Er beteiligte sich an den Aktivitäten der russischen Künstlervereinigung Mir Iskusstwa sowie an der Vereinigung russischer Künstler. Seit 1902 nimmt Grabar an den Ausstellungen der Mir Iskusstwa teil; seine Werke werden auch im Ausland ausgestellt, so in München und Paris, z. B. an der Ausstellung des Salon d’Automne, die vom 6. Oktober bis zum 15. November dauerte 1906. Sie war für Grabar ein besonderes Ereignis, ebenso wie für seinen Kollegen Jawlensky, der in seinen Lebenserinnerungen betonte: „Es war eine internationale Ausstellung, die von Djaghilev veranstaltet war.“[15] Sergei Pawlowitsch Djagilew, hatte sich zwischenzeitlich in Russland den Ruf eines prädestinierten „Botschafters für russische Kunst“ erworben und hatte u. a. den Großfürsten Wladimir als Förderer und Schutzherrn für sein Unternehmen in Paris gewonnen.
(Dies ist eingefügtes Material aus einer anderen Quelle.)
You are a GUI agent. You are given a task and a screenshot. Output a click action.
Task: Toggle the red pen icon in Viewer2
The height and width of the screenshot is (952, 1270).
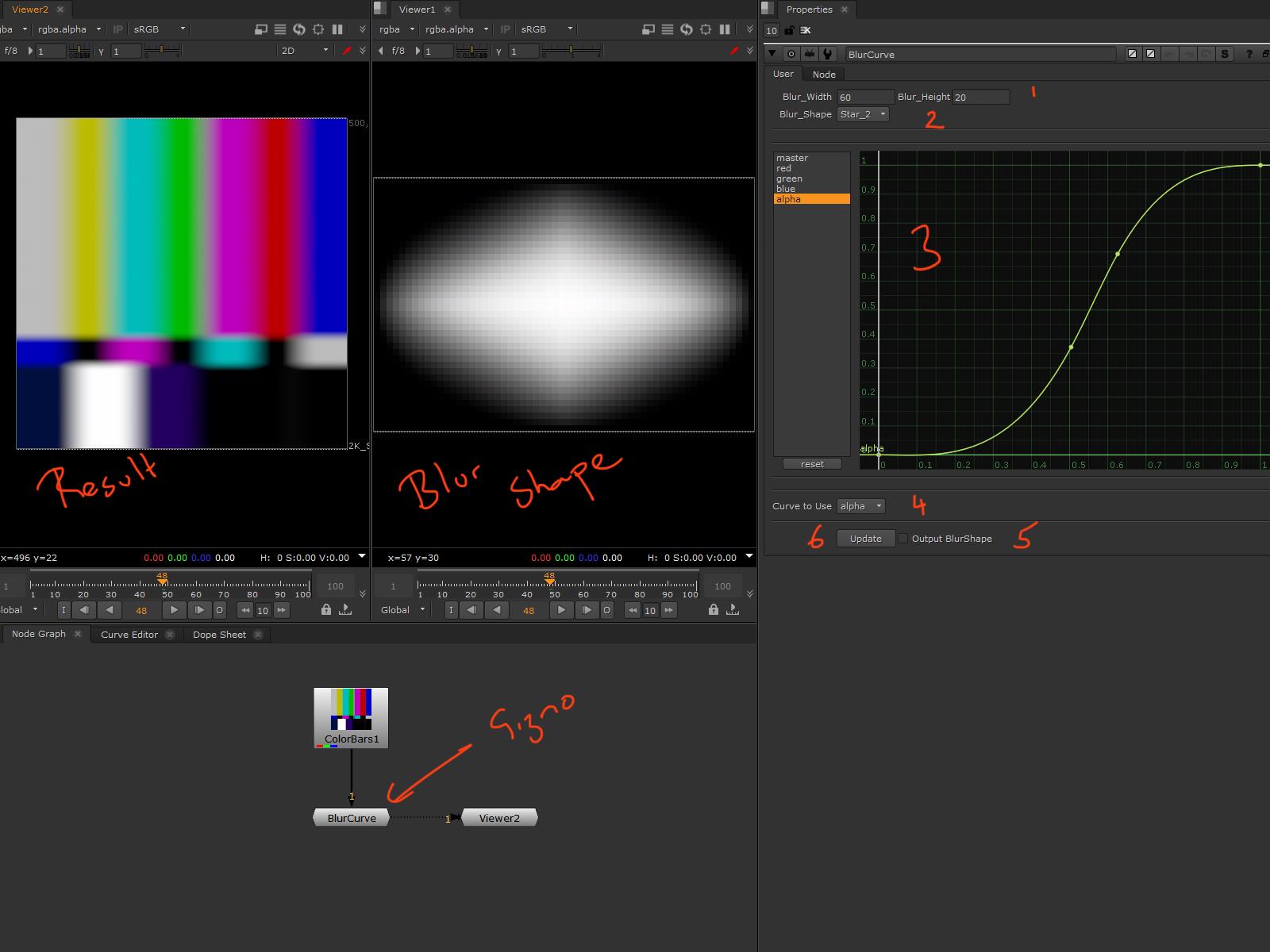coord(346,51)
So war es ihm möglich, im Grand Palais[16] mit großem Pomp in zwölf Räumen – keineswegs nur auf avantgardistische Malerei ausgerichtet ein Spektrum abzudecken, das von der Kunst des Mittelalters über die Porträtkunst des achtzehnten Jahrhunderts bis in die Gegenwart reichte.[17] Djagilew hatte Léon Bakst mit der Aufgabe betraut, die Ausstellung zu hängen.[18] In der Abteilung, die der jungen russischen Künstlergeneration vorbehalten war, zeigte er neben Grabar und Jawlensky, eigene Arbeiten und Werke u. a. von Alexander Nikolajewitsch Benois, Natalija Sergejewna Gontscharowa, Wassily Kandinsky, Michail Fjodorowitsch Larionow, Konstantin Andrejewitsch Somow und Michail Alexandrowitsch Wrubel. Sogar auf der Weltausstellung in Rom 1909 war Grabar vertreten.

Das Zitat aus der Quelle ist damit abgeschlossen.